Die ursprüngliche Absicht
und den ursprünglichen Gehalt dieser Pädagogik bei KRUPSKAJA
rekonstruierte LOST aus bisher nicht veröffentlichten und erziehungshistorisch
noch nicht ausgewerteten Quellen (Diarien der Bibliotheksarbeit in Bern
und Zürich; dazu Briefe und Artikel aus der Exilzeit). Erkennbar wurde
das Konzept einer "dritten" Pädagogik zwischen Reformpädagogik
(amerikanischer und preußisch-deutscher Art) und Staatspädagogik
(leninistischer Observanz). Sie versuchte eine Verbindung von neuer Arbeits-
und alter Lernschule, von hohem Bildungseffekt und sozialem Ausgleich und
also von Pädagogik und Politik. Am politischen Anspruch und an der
politischen Beanspruchung, genauer an den ihr zugemuteten gesellschafts-
bzw. staatsentwickelnden oder -gestaltenden oder -er-haltenden Aufgabe
sei diese "dritte" Pädagogik gescheitert.
Zur - systemtheoretisch gefassten
- Frage nach dem kritischen Punkt der Kopplung von Pädagogik und Gesellschaftsprozess
gibt dieses Beispiel folgende Auskunft: ist oder erfolgt die Zuordnung
und die Verbindung von Erziehung und Bildung zum Gesellschaftsprozess politisch,
ist die Kopplung krisenhaft und zeichnet das Scheitern von Pädagogik
vor.
Wie sich solches Scheitern
lebensgeschichtlich abzeichnet, ließ der Vortrag von Prof. Dr. Johannes
BILSTEIN (Düsseldorf) erkennen ("Jugendstil, Kommunismus, Reformpädagogik.
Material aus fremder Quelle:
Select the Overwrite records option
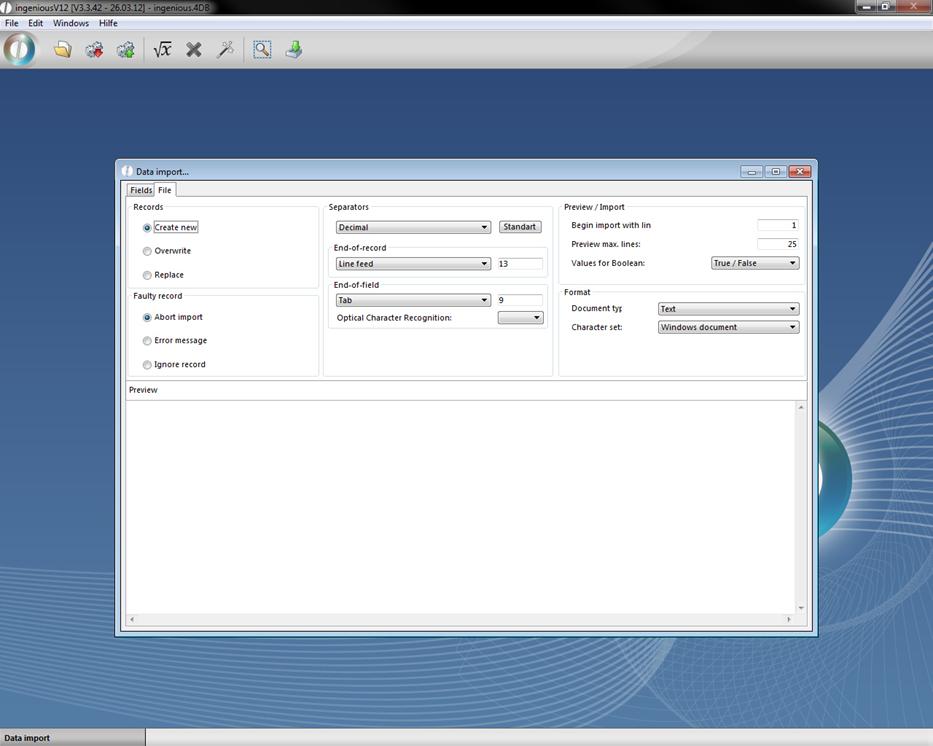This screenshot has width=933, height=746. click(147, 251)
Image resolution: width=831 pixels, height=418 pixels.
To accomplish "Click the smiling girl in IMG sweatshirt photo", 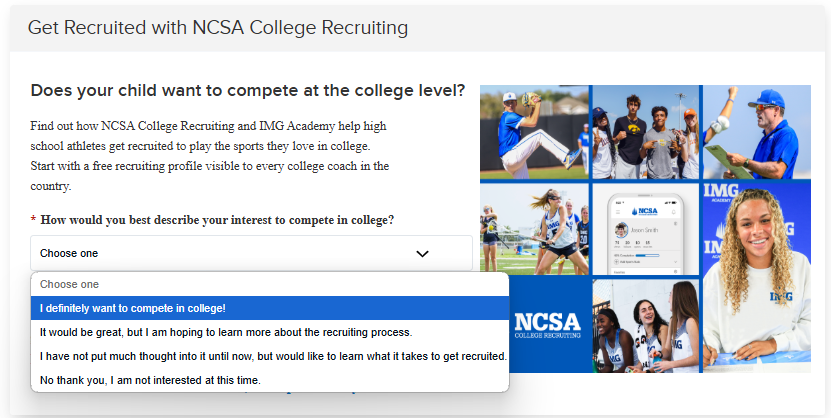I will (x=757, y=278).
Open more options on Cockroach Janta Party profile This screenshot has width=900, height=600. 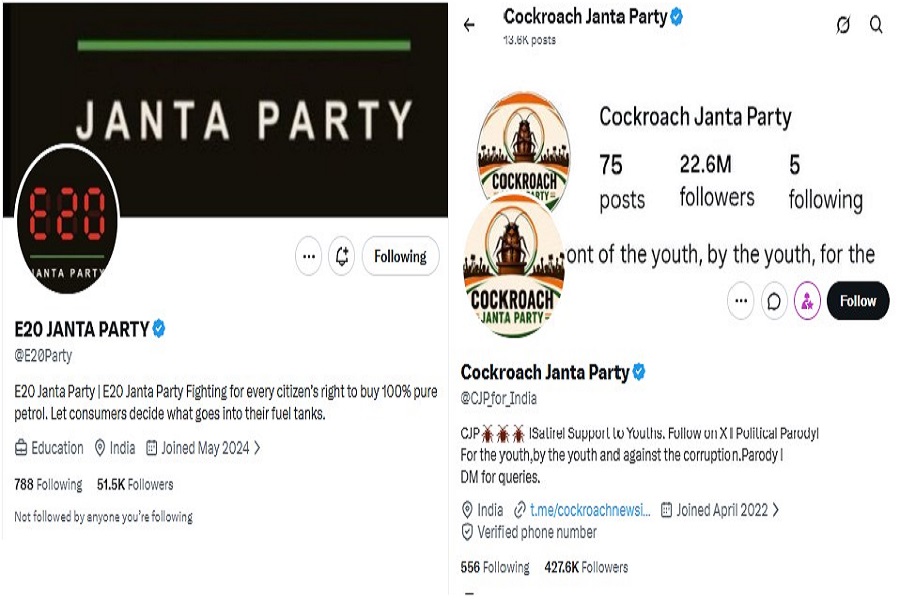pyautogui.click(x=741, y=300)
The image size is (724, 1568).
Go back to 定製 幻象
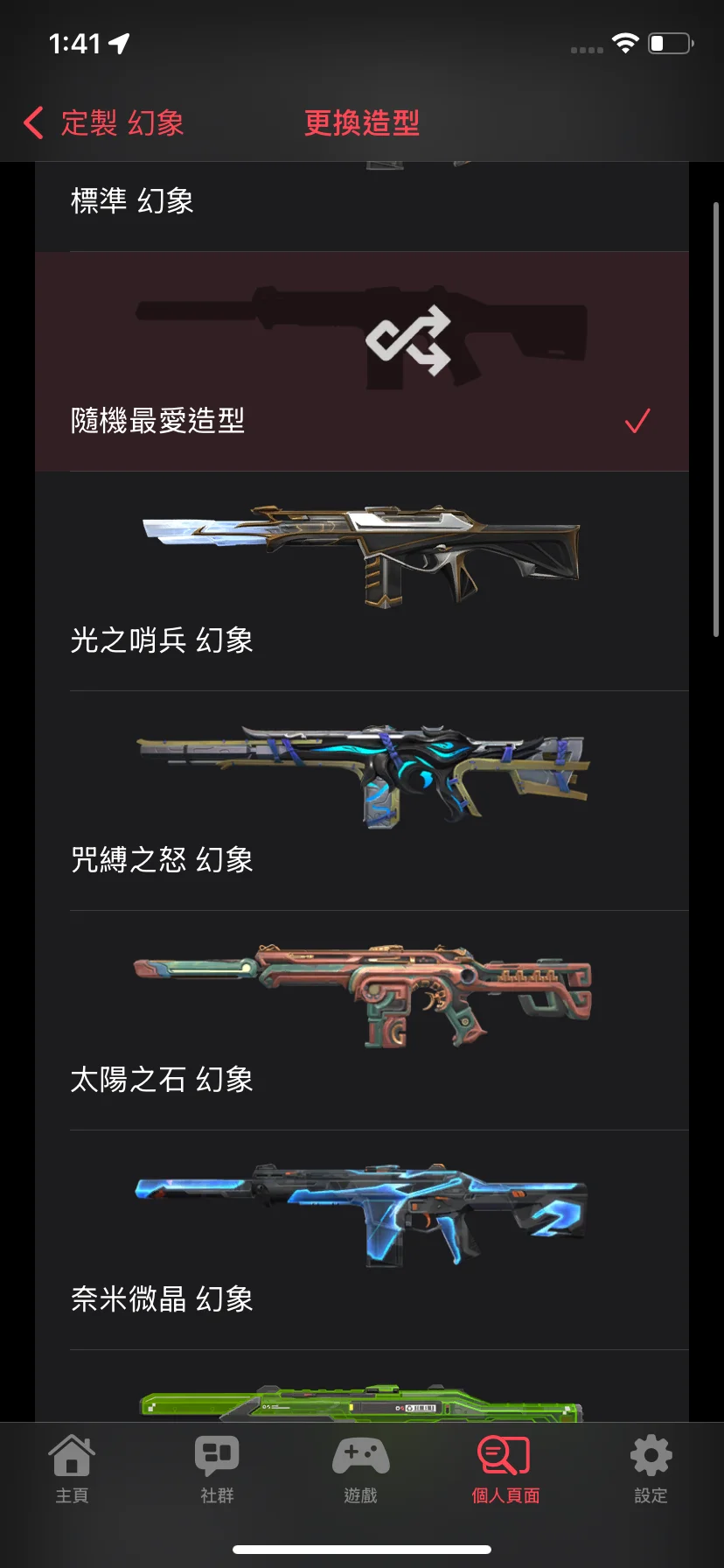122,122
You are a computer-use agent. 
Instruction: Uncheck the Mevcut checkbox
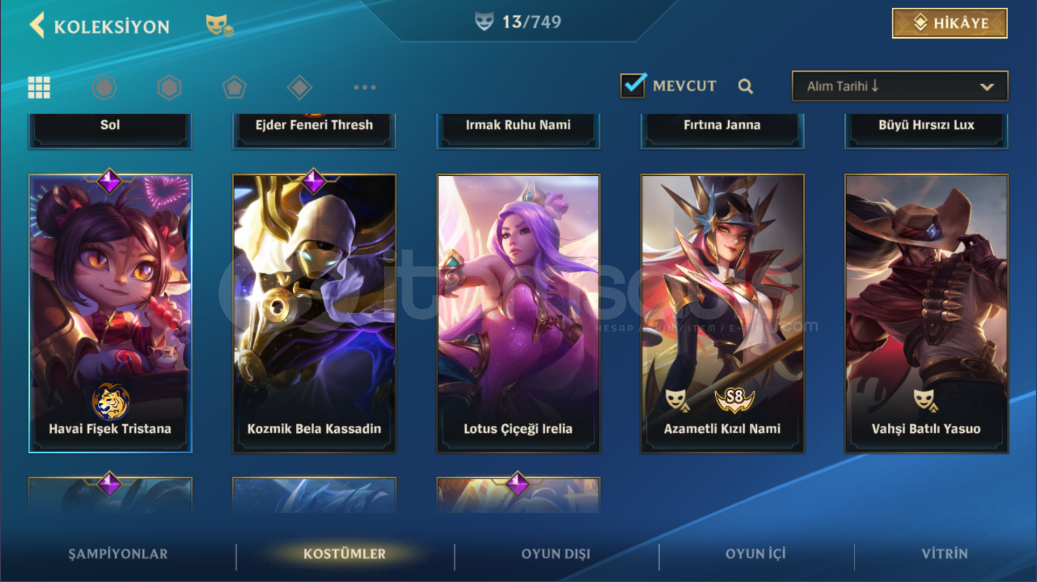(633, 85)
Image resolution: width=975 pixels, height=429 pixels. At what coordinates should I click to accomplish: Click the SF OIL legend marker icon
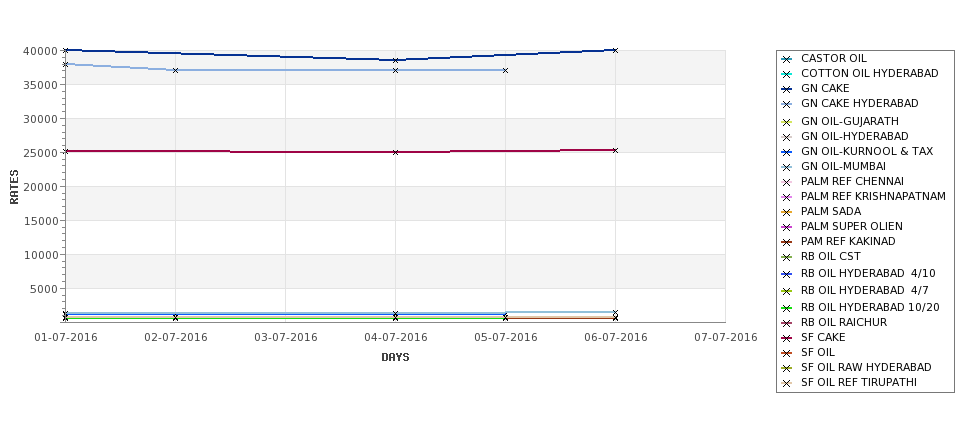[x=787, y=353]
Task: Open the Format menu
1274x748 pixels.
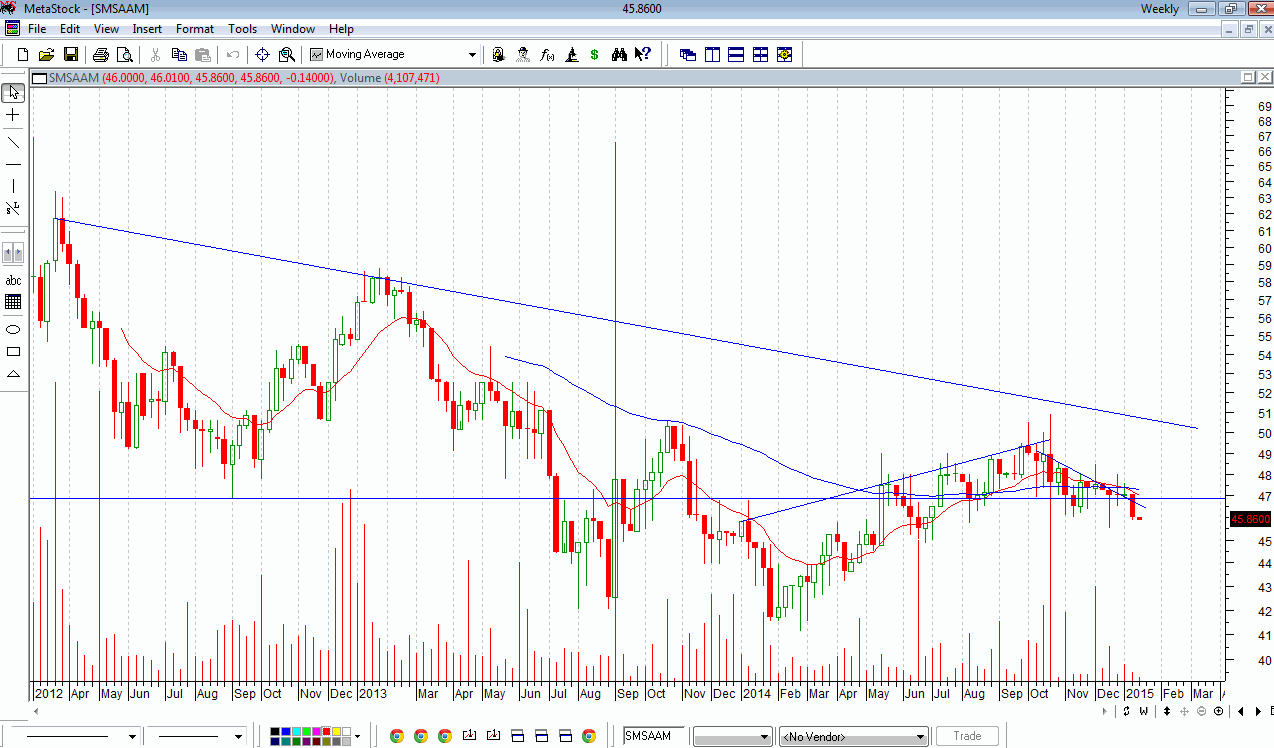Action: [195, 29]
Zur Analogie künstlerischer und pädagogischer Motive bei HEINRICH
VOGELER").
BILSTEIN machte am Leben
und Werk einer erziehungs- und gesellschaftsgeschichtlich eher randständigen
Figur die argumentative Grundstruktur und den praktischen Spielraum von
Reformpädagogik exemplarisch deutlich. HEINRICH VOGELER (1872-1942),
Lebensreformer, Künstler vom Jugendstil bis zum Kubismus, christlicher
Kommunist und kommunistischer Volkserzieher mit keinem geringeren Anspruch
als dem der Welterneuerung und der Geburt des "neuen Menschen", nahm die
Kunst, hier das Bild, zum pädagogischen und zum politischen Instrument.
VOGELERs Bildwerk können mithin seine politisch-pädagogische
Absicht und ihr Schicksal abgelesen werden. BILSTEIN tat dies und spiegelte
am Leben und Werk des Künstlers zugleich den reformpädagogischen
Komplex in seinen Brüchen, Widersprüchen und auch in seinen Kontinuitäten:
Aus politischer - demokratischer
wie kommunistischer - Perspektive sei VOGELERs Lebensweg eine lange Folge
von Irrtümern; in pädagogischer Hinsicht sei er eine Illusion,
gescheitert an der politischen Absicht und Anbindung. In normativer und
in ideologischer Hinsicht zeige sich freilich Kontinuität: Durchgehend
begleite VOGELERs Lebensweg der Topos von der Natur als Lehrmeisterin,
"Natur" bleibe eine konstant sich durchziehende Legitimationsformel und
Berufungsinstanz. Durchgehend sei auch die weltanschauliche Fundierung
und Bindung von Kunst und Pädagogik. Beiden fehle die Denkfigur "Autonomie".
Bezieht man diesen Befund
auf das auch von LOST nachgezeichnete politische Scheitern von Pädagogik,
in Sonderheit von Reformpädagogik, und sucht man dafür eine Bedingungsgröße,
so könnte dies der Mangel an "Autonomie" sein. "Autonomie" wäre
für Erziehung und Bildung im politischen Prozess korrektiv hinzuzudenken
bzw. "Autonomie" wäre von Erziehung und Bildung zugleich mit politischer
Einlassung zu reklamieren. Solche gesellschaftliche Selbstbehauptung setzt
seitens der Pädagogik freilich Substanz voraus, Forschung im gesellschaftlichen
Raum und einen pragmatisch fruchtbaren Wissensbestand. Nur damit wahrt
sie die Chance erfolgreichen Handelns außerhalb der traditionell
markierten und gefestigten pädagogischen Provinz, die Chance erfolgreicher
politischer Intervention im eigenem, im pädagogischen Interesse.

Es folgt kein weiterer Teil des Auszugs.